> SET PROBLEM: Copy all of the material below word for word, leaving out the pictures.

> DATA PROVIDED:
□ □ □ □
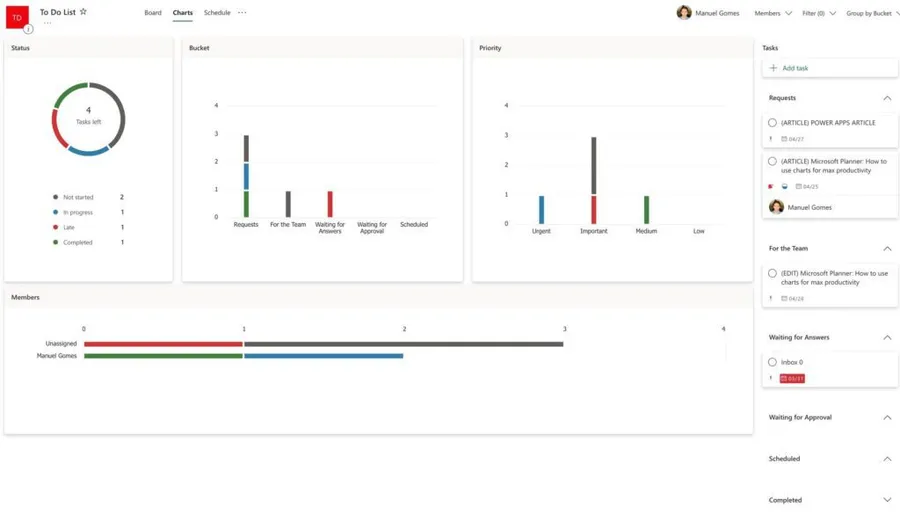Expand the Completed task section

pos(887,500)
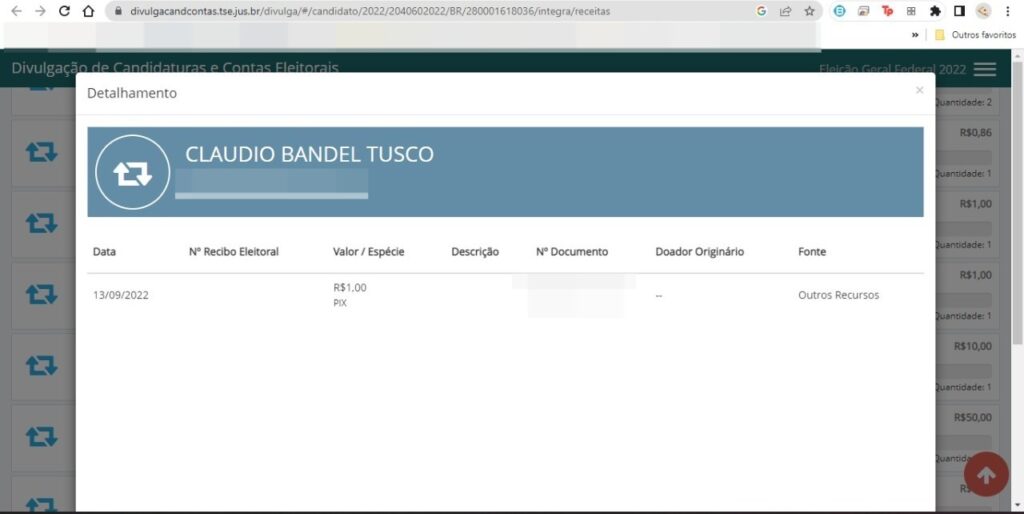1024x514 pixels.
Task: Bookmark this page with the star icon
Action: tap(810, 11)
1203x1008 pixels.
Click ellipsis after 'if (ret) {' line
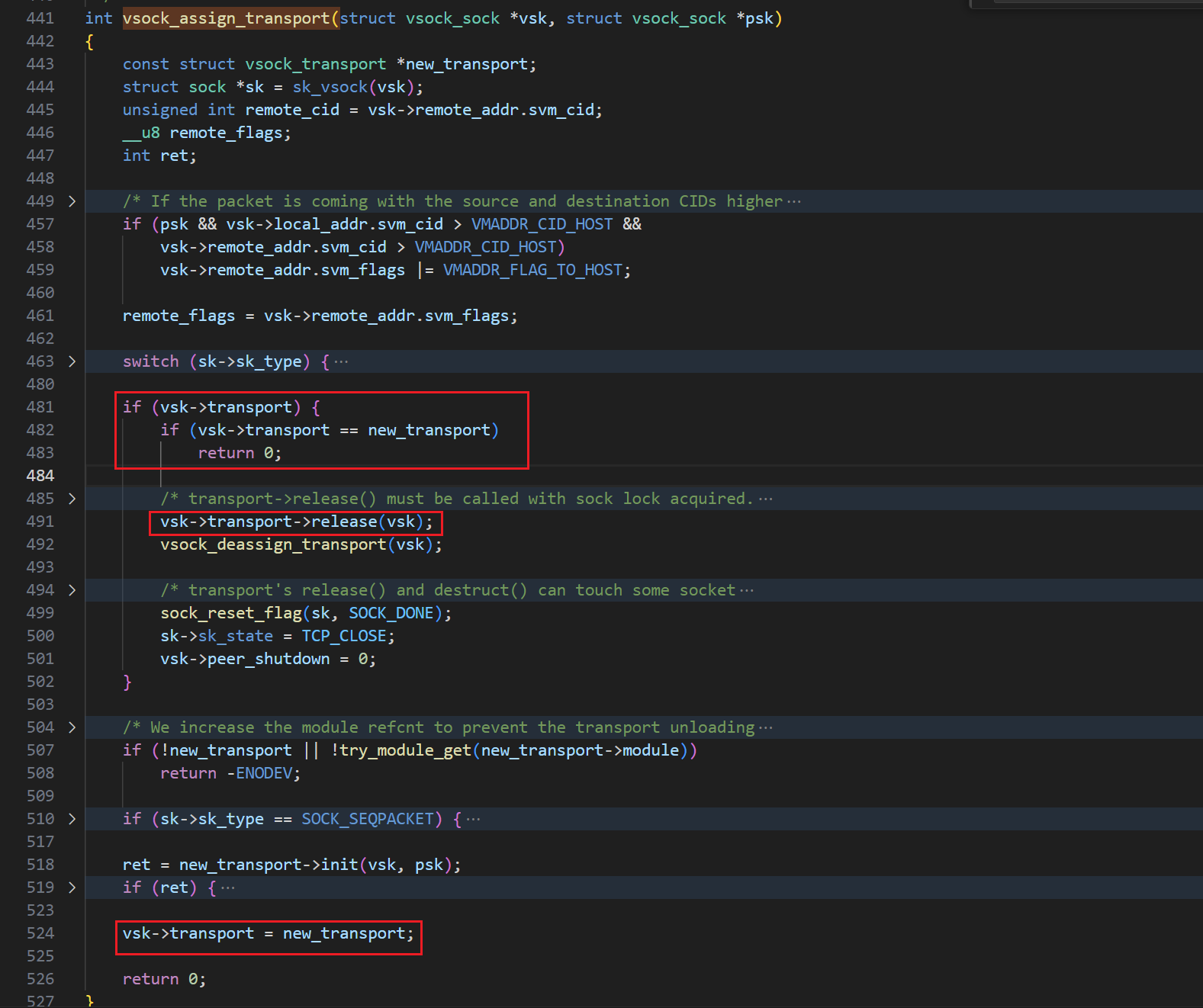228,888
□ □ □ □
> EXERCISE SOLUTION:
Expand the Completed task section

pos(887,500)
1024x514 pixels.
Task: Bookmark this page with the star icon
Action: tap(810, 11)
1203x1008 pixels.
Click ellipsis after 'if (ret) {' line
228,888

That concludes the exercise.